Total RNA extraction, detection of RNA integrity, library construction, and RNA-seq were carried out by Biomarker Technologies Co., Ltd. (Beijing, China). Specifically, the RNA of the muscle samples was extracted, and after the purity, concentration, and integrity of the total RNA were qualified, the library was constructed. After the library passed the quality thresholds, the Illumina NovaSeq6000 sequencing platform was used for paired-end sequencing. The RNA-seq analysis was performed using BMKCloud (www.biocloud.net). Stringent quality control was applied to the data. The clean reads were aligned to the Bos_taurus.ARS_UCD1.2 cattle reference genome (https://bovinegenome.elsiklab.missouri.edu/downloads/ARS-UCD1.2) using the HISAT2 software package (http://www.ccb.jhu.edu/software/hisat2). FPKM [50] (Fragments Per Kilobase of transcript per Million fragments mapped) was used to quantify the expression or transcript level of the gene. Gene expression was analyzed using the DEseq2 package [51]. We defined Fold Change ≥ 2 and FDR < 0.05 as thresholds to obtain differentially expressed genes (DEGs). A Gene Ontology (GO) enrichment analysis and Kyoto Encyclopedia of Genes and Genomes (KEGG) [52] pathway enrichment analysis of DEGs were carried out using the R packages clusterProfiler and topGO.

LC–MS/MS analysis

The main steps in metabolite extraction include adding an appropriate volume of extraction solution and magnetic beads for grinding, ultrasonic treatment, standing, and centrifugation, collecting the supernatant for vacuum drying, and adding an appropriate amount of extraction solution for reconstitution and testing. The detection platform was the Waters Acquity I-Class PLUS ultra high performance liquid chromatographer in series with the Waters Xevo G2-XS QTOF high resolution mass spectrometer. For peak extraction and alignment, the original data collected by MassLynx V4.2 was processed using the Progenesis QI software package and identified based on the Progenesis QI online METLIN database, a public database, and the self-built library, and theoretical fragment identification was performed at the same time. The precursor ion had a mass deviation of 100 ppm, and the fragment ion mass deviation was less than 50 ppm.

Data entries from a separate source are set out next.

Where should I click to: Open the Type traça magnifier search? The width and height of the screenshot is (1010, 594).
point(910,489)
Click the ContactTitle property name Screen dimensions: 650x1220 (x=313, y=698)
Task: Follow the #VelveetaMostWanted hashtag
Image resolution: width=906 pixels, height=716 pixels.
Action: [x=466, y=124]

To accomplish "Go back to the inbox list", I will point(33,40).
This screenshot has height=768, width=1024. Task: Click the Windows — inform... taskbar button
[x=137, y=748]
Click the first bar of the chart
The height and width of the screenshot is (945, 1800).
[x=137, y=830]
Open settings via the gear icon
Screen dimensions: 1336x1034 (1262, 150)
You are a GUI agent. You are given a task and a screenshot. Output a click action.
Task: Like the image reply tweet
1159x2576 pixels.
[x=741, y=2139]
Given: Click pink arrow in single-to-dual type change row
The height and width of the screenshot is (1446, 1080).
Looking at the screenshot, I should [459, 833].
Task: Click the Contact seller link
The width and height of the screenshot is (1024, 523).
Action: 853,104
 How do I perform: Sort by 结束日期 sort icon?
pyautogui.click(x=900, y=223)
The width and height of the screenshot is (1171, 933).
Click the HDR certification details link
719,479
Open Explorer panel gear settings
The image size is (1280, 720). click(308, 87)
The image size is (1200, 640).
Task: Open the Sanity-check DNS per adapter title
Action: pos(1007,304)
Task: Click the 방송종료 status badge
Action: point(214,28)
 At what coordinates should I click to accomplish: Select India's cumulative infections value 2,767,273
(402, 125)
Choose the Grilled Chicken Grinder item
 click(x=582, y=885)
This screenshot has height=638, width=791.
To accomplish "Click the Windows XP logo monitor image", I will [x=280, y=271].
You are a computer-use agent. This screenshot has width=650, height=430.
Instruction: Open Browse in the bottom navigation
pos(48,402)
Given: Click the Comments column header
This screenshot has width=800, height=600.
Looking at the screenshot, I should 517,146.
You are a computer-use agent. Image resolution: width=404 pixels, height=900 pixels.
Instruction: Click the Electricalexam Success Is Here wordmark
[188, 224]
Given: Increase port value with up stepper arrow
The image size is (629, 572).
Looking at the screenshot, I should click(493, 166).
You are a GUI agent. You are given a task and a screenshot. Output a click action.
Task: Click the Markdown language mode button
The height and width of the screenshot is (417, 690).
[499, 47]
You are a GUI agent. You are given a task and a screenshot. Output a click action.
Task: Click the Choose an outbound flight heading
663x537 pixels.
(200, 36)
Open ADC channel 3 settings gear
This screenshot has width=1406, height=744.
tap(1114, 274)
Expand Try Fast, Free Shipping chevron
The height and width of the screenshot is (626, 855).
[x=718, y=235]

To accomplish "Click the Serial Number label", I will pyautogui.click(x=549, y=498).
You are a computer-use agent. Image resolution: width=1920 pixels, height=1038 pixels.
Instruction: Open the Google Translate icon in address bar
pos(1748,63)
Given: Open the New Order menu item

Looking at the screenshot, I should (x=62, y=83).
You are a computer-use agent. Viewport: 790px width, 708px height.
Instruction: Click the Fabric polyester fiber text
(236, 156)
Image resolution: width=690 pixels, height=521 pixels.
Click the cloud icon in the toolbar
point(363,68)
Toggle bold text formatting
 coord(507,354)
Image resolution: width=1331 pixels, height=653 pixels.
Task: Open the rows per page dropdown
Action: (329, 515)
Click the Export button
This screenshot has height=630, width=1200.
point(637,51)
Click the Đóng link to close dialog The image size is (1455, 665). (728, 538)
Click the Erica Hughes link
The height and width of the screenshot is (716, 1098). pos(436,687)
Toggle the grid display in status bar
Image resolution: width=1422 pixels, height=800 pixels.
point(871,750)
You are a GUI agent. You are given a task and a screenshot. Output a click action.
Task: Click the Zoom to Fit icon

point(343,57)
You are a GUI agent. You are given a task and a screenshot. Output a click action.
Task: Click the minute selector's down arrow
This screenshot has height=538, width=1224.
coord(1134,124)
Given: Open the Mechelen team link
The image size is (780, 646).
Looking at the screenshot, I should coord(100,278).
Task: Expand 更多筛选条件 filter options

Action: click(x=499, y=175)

Following the qualitative and quantitative metabolite analyses, data quality assessment, annotation, differential expression analysis, and functional enrichment analyses were carried out. Furthermore, extensive data exploration and analysis were performed using the BMKCloud cloud platform (www.biocloud.net). Lastly, metabolites with fold change ≥ 1, Variable Importance in Projection (VIP) ≥ 1, and P < 0.05 were chosen as DEMs.

Statistical analysis

IMF contents are expressed as means ± standard deviations (SD). Means were evaluated by an analysis of variance (ANOVA) with Tukey's tests for multiple comparisons at a significance level of P < 0.05 using the GraphPad Prism 9.3 (GraphPad Software Inc., San Diego, CA, USA). PCA and correlation analyses were conducted in R (version 4.0).